**Set exercise:** Copy out the data below verbatim, from the line containing "The image size is (463, 410)." through the line containing "pyautogui.click(x=118, y=349)", with both of those lines included.

**Listed records:**

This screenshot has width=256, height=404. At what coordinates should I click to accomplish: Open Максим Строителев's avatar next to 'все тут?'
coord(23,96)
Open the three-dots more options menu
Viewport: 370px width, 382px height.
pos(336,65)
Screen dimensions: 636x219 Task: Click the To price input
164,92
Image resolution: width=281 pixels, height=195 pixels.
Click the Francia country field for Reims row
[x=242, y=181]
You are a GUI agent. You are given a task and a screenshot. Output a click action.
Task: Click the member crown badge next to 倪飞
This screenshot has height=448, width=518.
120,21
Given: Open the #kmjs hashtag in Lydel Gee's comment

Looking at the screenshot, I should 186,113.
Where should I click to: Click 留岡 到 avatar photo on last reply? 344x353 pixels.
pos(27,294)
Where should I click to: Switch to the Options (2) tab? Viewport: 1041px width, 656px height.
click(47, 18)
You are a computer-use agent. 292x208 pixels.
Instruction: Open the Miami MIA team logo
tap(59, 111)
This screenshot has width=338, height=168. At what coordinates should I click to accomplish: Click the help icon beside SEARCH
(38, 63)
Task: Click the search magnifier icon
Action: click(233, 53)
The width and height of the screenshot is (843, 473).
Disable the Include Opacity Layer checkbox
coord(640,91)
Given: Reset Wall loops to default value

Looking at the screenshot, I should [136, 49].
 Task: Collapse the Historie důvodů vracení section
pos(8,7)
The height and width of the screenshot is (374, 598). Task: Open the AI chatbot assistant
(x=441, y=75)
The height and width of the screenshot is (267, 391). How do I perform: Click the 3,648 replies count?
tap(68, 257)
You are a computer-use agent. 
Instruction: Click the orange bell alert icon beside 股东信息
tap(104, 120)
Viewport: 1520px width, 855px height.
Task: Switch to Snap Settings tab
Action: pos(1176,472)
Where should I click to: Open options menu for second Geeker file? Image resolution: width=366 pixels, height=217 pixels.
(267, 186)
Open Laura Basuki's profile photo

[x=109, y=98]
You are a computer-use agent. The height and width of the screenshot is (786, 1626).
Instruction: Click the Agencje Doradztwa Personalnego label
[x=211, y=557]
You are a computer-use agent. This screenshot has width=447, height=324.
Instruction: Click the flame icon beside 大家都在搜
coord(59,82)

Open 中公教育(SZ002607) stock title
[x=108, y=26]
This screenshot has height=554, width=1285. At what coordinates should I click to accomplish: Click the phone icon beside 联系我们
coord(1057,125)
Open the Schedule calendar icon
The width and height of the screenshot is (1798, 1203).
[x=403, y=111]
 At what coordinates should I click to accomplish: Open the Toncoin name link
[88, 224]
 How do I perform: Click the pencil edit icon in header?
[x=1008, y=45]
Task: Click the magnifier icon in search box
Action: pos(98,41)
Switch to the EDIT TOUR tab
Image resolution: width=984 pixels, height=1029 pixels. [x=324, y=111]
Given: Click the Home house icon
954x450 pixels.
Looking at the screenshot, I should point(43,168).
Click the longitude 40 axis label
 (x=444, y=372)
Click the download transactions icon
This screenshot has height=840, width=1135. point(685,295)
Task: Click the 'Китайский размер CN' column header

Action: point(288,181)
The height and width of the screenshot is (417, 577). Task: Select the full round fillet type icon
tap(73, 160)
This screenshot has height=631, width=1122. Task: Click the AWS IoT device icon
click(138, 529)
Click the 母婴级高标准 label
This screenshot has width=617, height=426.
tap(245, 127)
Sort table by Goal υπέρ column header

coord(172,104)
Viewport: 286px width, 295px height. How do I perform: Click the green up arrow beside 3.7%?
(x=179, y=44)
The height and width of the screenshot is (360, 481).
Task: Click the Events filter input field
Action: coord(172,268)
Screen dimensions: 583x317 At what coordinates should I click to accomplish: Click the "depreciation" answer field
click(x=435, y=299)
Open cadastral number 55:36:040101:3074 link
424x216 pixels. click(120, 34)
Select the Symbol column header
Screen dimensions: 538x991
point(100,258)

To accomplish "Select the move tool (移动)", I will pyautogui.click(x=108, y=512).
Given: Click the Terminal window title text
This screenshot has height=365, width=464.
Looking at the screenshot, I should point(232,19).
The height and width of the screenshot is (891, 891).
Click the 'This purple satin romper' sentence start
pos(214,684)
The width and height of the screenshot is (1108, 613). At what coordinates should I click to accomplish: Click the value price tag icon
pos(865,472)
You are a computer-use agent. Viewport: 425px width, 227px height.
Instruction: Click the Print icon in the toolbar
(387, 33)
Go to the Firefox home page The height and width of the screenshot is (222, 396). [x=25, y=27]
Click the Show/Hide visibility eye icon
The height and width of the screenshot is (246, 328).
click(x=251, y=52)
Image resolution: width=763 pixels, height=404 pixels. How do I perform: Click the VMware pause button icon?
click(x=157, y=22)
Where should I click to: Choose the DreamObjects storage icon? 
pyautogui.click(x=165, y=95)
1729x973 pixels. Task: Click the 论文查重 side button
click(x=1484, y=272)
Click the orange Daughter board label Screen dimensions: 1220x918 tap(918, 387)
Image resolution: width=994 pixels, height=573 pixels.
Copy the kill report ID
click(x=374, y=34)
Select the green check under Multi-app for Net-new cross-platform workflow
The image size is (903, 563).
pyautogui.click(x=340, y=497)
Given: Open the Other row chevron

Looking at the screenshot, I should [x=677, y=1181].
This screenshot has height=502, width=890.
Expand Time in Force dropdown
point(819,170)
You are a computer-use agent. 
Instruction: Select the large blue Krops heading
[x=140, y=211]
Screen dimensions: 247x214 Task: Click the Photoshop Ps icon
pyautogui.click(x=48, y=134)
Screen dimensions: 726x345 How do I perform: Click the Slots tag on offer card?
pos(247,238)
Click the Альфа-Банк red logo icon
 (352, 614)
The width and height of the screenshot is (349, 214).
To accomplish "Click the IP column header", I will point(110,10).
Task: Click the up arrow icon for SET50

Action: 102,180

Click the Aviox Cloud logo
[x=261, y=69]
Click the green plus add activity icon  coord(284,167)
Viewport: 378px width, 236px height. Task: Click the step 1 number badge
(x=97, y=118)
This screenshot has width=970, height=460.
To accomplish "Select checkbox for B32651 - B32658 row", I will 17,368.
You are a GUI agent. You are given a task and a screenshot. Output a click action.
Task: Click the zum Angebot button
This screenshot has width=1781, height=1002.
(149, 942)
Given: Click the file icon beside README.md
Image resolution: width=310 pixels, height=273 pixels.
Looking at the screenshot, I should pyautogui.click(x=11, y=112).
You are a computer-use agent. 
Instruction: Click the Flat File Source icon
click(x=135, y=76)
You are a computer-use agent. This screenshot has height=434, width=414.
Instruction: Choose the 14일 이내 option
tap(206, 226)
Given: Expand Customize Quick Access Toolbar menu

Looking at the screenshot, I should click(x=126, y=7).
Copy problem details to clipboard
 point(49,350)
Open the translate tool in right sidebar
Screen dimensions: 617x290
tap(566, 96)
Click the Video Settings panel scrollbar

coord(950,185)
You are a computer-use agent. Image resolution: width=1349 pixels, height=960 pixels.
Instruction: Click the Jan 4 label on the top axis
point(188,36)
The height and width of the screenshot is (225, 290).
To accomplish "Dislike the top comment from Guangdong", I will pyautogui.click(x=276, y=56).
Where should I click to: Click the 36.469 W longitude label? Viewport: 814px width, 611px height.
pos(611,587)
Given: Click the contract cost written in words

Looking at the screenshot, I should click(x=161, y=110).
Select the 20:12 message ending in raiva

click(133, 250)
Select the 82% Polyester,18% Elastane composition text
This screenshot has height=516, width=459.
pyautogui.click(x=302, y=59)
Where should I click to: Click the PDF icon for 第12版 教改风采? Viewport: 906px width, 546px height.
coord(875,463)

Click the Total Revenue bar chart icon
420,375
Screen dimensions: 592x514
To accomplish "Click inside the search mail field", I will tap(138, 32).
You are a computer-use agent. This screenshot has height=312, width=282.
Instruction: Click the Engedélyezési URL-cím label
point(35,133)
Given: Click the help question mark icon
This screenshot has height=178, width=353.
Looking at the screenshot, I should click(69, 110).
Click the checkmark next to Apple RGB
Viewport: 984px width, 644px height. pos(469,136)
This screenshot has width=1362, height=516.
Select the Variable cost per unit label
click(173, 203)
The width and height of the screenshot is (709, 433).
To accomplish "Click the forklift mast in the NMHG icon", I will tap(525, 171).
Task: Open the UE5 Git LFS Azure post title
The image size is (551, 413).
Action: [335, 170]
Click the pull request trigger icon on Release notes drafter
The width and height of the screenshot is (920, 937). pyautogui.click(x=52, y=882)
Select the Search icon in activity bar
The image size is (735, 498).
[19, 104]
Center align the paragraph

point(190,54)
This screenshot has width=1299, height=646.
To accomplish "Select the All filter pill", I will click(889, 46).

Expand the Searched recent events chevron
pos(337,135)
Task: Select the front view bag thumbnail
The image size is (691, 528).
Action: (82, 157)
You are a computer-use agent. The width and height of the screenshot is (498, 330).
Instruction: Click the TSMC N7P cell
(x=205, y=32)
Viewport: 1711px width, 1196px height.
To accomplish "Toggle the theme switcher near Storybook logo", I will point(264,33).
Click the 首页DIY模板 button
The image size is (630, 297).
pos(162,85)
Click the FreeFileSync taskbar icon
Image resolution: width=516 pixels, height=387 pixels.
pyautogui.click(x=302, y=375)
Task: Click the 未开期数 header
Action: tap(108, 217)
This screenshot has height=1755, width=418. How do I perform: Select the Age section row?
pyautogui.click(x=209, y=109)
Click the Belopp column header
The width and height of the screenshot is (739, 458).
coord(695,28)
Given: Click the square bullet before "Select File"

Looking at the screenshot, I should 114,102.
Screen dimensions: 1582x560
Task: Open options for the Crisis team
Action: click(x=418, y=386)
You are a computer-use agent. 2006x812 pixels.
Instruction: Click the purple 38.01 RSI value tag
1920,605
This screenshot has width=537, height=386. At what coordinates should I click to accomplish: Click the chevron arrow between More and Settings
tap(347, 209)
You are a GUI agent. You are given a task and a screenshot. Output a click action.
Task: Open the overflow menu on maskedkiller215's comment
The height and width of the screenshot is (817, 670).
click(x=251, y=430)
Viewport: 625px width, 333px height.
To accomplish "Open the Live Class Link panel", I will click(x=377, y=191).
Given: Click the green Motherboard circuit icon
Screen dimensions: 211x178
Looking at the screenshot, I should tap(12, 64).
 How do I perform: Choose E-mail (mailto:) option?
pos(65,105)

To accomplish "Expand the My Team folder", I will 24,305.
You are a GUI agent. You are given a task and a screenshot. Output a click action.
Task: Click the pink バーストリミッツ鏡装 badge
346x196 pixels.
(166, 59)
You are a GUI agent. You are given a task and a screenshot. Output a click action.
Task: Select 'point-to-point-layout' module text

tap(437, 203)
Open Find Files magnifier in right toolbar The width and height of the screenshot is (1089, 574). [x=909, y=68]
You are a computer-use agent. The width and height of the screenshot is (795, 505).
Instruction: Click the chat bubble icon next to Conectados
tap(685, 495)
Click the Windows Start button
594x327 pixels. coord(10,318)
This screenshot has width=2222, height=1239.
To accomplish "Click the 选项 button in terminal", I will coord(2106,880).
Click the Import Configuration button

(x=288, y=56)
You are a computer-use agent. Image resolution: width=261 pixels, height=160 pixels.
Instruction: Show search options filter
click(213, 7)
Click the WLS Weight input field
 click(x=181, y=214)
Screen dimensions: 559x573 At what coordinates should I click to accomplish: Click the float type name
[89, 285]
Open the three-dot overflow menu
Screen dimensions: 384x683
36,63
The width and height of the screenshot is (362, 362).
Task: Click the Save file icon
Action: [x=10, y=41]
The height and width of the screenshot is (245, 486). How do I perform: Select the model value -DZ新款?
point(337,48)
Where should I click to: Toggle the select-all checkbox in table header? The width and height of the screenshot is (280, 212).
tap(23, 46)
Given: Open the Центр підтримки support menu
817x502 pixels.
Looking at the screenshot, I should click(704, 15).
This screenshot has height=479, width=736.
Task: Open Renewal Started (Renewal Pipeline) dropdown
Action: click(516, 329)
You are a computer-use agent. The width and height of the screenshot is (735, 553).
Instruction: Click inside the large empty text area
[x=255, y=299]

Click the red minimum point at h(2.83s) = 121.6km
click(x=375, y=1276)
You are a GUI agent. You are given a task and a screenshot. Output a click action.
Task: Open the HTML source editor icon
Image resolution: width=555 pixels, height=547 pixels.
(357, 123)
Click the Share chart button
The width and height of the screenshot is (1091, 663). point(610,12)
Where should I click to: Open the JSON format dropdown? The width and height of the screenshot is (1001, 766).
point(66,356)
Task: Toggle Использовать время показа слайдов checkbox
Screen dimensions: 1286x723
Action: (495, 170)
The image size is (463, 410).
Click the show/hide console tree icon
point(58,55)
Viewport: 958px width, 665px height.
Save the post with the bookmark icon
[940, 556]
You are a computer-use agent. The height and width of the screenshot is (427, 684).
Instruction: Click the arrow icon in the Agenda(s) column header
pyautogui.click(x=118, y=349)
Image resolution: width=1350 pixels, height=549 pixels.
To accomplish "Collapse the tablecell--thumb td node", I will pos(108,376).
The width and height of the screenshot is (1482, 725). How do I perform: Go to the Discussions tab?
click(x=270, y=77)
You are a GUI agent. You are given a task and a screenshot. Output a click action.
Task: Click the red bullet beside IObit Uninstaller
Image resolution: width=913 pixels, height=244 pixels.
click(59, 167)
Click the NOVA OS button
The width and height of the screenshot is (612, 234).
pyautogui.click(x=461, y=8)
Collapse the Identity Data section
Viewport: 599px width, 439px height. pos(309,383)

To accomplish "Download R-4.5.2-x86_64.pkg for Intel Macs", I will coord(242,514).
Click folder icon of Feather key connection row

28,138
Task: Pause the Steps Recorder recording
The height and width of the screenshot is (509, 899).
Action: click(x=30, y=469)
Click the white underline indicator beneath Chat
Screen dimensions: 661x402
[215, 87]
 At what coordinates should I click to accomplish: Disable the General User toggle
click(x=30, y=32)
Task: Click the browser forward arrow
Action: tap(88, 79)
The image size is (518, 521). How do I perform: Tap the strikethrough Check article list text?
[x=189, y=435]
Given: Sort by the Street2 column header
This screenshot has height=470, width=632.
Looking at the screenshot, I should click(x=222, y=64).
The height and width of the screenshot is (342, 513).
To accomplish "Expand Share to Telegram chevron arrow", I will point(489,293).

**Finished exercise:**
The image size is (463, 410).
Click the show/hide console tree icon
point(58,55)
Viewport: 958px width, 665px height.
Save the post with the bookmark icon
[940, 556]
You are a computer-use agent. The height and width of the screenshot is (427, 684).
Instruction: Click the arrow icon in the Agenda(s) column header
pyautogui.click(x=118, y=349)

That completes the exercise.